Oops, sorry, I spoke to soon. After thinking more about it, I think we
cannot clear the dirty bit (at least not jbddirty) in all cases and in
fact moving cancel_dirty_page() after do_invalidatepage() call only
hides the real problem.
Let's recap what JBD/ext3 code requires in case of truncation. A
life-cycle of a journaled buffer looks as follows: When we want to write
some data to it, it gets attached to the running transaction. When the
transaction is committing, the buffer is written to the journal.
Sometime later, the buffer is written to it's final place in the
filesystem - this is called checkpoint - and can be released.
Now suppose a write to the buffer happens in one transaction and you
truncate the buffer in the next one. You cannot just free the buffer
immediately - it can for example happen, that the transaction in which
the write happened hasn't committed yet. So we just leave the dirty
buffer there and it should be cleaned up later when the committing
transaction writes the data where it needs...
The problem is that when the commit code writes the buffer, it
eventually calls try_to_free_buffers() but as Nick pointed out,
->mapping is set to NULL by that time so we don't even call
cancel_dirty_page() and so the number of dirty pages is not properly
decreased. Of course, we could decrease the number of dirty pages after
we return from do_invalidatepage when clearing ->mapping but that would
make dirty accounting imprecise - we really still have those dirty data
which need writeout. But it's probably the best workaround I can
currently think of.

Honza
--
Jan Kara <[email protected]>
SuSE CR Labs

2007-12-20 16:26:57

by Linus Torvalds

[permalink] [raw]
Subject: Re: [Bug 9182] Critical memory leak (dirty pages)

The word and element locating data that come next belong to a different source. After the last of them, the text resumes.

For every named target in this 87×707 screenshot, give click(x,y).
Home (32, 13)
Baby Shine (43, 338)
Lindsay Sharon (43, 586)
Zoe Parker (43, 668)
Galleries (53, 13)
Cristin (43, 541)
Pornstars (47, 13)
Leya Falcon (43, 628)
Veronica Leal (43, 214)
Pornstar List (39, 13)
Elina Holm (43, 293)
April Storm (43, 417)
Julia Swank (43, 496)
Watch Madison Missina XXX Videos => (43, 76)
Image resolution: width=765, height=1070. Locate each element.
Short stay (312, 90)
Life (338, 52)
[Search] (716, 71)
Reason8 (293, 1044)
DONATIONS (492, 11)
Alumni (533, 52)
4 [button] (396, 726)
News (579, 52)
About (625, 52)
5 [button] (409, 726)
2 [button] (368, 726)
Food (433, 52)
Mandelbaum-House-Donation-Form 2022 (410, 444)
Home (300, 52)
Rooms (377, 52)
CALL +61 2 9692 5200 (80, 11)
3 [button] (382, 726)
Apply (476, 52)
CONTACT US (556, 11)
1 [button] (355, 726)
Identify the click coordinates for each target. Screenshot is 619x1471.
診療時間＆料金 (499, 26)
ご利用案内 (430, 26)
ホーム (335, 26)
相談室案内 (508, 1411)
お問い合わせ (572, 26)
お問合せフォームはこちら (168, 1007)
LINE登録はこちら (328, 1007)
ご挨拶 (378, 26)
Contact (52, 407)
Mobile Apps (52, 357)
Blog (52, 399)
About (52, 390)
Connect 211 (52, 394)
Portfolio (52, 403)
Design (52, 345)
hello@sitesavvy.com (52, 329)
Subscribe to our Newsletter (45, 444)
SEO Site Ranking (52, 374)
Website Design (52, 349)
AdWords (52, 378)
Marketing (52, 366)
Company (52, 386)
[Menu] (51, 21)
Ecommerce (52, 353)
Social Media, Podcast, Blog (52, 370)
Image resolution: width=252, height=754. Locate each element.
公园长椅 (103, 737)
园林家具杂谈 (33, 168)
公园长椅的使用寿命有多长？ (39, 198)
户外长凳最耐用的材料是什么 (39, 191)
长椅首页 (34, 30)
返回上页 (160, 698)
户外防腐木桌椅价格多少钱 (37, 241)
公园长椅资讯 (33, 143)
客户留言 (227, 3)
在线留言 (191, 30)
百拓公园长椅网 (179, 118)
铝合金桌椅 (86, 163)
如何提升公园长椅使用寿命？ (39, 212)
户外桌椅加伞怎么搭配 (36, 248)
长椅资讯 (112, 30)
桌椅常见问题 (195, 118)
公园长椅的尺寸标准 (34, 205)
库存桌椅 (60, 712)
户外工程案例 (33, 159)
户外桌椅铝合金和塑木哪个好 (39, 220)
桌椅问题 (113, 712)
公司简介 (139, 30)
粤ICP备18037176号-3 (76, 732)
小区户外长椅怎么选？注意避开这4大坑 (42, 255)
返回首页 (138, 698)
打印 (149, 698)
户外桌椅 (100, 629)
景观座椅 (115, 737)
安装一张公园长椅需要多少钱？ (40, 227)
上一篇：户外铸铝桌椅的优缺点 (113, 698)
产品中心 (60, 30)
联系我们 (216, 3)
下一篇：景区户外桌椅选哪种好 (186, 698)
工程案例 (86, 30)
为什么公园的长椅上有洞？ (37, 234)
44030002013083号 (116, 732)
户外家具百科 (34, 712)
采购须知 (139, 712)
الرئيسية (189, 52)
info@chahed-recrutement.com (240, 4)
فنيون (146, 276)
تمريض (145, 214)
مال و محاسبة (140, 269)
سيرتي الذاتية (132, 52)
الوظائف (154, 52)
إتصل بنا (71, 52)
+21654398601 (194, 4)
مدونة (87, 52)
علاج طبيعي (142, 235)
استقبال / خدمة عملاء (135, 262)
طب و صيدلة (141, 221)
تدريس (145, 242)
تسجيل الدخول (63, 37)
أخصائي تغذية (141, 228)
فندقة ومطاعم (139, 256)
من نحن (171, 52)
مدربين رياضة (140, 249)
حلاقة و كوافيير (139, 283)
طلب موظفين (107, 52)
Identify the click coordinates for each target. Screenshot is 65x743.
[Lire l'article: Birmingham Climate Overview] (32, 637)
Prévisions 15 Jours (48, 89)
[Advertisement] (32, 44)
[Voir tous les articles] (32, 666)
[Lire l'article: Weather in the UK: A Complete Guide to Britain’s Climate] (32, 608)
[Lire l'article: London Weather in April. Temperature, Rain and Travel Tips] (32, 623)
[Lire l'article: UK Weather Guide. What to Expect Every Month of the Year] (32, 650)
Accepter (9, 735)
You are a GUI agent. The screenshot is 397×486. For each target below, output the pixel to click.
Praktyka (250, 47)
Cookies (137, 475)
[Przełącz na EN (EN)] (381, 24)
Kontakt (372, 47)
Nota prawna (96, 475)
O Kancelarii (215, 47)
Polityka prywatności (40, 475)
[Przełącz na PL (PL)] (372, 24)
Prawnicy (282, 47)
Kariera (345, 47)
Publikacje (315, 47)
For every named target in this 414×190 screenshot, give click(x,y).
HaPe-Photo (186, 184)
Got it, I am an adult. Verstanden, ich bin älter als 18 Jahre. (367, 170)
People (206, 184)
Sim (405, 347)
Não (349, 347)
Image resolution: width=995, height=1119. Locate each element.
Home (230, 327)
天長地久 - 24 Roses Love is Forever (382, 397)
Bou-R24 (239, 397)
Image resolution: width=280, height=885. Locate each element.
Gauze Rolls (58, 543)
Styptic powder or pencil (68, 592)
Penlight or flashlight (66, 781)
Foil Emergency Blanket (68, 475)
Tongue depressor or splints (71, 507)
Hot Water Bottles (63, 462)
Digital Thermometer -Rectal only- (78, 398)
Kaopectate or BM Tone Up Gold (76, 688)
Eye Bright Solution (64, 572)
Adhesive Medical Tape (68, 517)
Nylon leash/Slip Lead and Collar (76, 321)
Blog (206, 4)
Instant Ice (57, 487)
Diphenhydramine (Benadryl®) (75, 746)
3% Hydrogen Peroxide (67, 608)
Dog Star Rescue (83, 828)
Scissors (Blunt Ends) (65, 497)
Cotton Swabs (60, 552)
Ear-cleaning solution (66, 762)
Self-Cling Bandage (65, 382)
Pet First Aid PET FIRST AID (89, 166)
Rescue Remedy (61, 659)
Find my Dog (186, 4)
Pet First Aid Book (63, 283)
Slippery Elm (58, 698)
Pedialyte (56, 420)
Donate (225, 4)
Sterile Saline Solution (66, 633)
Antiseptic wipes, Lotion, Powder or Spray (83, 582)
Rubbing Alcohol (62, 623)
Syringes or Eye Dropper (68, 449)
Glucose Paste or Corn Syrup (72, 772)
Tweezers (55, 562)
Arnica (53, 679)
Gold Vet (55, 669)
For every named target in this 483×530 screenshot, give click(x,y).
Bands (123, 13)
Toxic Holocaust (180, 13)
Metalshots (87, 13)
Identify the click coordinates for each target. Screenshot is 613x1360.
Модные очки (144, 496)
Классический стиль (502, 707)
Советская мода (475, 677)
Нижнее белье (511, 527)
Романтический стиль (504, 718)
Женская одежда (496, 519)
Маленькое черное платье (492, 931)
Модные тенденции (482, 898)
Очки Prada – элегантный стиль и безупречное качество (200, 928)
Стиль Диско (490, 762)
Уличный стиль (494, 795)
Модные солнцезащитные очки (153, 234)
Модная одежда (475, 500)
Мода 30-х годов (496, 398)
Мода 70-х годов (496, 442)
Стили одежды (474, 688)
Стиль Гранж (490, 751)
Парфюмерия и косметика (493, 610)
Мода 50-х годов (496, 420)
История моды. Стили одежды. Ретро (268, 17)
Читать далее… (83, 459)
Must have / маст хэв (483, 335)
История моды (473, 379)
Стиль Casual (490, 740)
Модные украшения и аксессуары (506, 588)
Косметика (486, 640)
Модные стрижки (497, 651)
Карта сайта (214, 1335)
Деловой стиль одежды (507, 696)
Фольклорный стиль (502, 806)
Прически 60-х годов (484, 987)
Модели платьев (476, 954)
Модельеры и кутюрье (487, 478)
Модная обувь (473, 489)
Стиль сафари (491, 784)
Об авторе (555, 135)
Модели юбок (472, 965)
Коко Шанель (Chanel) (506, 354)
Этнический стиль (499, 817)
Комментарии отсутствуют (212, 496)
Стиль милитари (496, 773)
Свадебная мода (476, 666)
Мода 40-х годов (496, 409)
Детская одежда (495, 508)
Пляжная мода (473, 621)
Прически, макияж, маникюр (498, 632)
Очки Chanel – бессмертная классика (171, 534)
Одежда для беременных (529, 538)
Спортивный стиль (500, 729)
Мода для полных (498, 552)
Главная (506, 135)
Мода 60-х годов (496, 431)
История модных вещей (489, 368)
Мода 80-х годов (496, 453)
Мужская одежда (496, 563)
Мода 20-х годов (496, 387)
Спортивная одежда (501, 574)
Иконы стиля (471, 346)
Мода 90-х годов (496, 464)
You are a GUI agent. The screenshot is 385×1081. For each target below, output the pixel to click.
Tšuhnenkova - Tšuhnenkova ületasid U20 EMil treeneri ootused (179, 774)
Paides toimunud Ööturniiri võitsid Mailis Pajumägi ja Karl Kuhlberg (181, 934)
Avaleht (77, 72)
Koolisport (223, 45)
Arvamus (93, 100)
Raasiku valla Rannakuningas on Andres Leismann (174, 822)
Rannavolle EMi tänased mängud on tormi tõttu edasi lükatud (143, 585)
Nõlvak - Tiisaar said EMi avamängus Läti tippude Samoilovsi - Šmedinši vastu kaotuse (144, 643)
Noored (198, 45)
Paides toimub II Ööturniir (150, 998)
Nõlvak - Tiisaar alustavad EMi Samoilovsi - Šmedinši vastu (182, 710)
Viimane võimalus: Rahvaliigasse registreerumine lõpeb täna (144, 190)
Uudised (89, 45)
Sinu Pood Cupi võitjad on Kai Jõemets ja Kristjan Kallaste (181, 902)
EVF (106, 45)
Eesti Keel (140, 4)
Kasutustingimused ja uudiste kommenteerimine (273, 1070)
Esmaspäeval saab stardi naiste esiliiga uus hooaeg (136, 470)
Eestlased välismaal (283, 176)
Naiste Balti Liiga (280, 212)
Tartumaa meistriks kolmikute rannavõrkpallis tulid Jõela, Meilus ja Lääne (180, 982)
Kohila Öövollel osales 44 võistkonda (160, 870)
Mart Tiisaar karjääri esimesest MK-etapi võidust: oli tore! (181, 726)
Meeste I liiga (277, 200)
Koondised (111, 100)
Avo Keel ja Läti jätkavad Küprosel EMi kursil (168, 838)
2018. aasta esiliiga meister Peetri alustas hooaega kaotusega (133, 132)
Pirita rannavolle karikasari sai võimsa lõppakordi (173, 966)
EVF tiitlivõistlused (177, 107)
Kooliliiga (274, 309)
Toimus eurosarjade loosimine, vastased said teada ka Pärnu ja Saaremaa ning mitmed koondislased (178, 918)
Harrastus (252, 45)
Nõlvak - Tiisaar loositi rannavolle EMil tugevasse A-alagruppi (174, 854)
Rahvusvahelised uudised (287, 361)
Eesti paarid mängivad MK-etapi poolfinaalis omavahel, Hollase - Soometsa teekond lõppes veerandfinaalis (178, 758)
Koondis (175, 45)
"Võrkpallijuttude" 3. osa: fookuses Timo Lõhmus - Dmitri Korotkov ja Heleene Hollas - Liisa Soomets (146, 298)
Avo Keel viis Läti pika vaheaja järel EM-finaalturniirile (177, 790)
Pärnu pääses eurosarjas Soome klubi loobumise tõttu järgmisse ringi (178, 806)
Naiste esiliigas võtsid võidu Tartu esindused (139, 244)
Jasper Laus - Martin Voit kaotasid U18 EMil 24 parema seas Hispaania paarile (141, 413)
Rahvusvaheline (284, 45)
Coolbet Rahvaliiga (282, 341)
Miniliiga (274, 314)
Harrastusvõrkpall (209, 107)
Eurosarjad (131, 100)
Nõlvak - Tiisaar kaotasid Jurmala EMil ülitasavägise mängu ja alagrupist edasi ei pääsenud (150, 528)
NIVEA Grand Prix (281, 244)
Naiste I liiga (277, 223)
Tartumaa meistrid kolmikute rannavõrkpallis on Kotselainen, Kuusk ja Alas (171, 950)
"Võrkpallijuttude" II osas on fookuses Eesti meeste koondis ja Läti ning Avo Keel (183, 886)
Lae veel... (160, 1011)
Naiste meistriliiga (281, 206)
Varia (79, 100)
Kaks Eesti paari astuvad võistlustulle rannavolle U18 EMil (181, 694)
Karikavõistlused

On Thu, 20 Dec 2007, Bj?rn Steinbrink wrote:
>
> OK, so I looked for PG_dirty anyway.
>
> In 46d2277c796f9f4937bfa668c40b2e3f43e93dd0 you made try_to_free_buffers
> bail out if the page is dirty.
>
> Then in 3e67c0987d7567ad666641164a153dca9a43b11d, Andrew fixed
> truncate_complete_page, because it called cancel_dirty_page (and thus
> cleared PG_dirty) after try_to_free_buffers was called via
> do_invalidatepage.
>
> Now, if I'm not mistaken, we can end up as follows.
>
> truncate_complete_page()
> cancel_dirty_page() // PG_dirty cleared, decr. dirty pages
> do_invalidatepage()
> ext3_invalidatepage()
> journal_invalidatepage()
> journal_unmap_buffer()
> __dispose_buffer()
> __journal_unfile_buffer()
> __journal_temp_unlink_buffer()
> mark_buffer_dirty(); // PG_dirty set, incr. dirty pages

Good, this seems to be the exact path that actually triggers it. I got to
journal_unmap_buffer(), but was too lazy to actually then bother to follow
it all the way down - I decided that I didn't actually really even care
what the low-level FS layer did, I had already convinced myself that it
obviously must be dirtying the page some way, since that matched the
symptoms exactly (ie only the journaling case was impacted, and this was
all about the journal).

But perhaps more importantly: regardless of what the low-level filesystem
did at that point, the VM accounting shouldn't care, and should be robust
in the face of a low-level filesystem doing strange and wonderful things.
But thanks for bothering to go through the whole history and figure out
what exactly is up.

> As try_to_free_buffers got its ext3 hack back in
> ecdfc9787fe527491baefc22dce8b2dbd5b2908d, maybe
> 3e67c0987d7567ad666641164a153dca9a43b11d should be reverted? (Except for
> the accounting fix in cancel_dirty_page, of course).

Yes, I think we have room for cleanups now, and I agree: we ended up
reinstating some questionable code in the VM just because we didn't really
know or understand what was going on in the ext3 journal code.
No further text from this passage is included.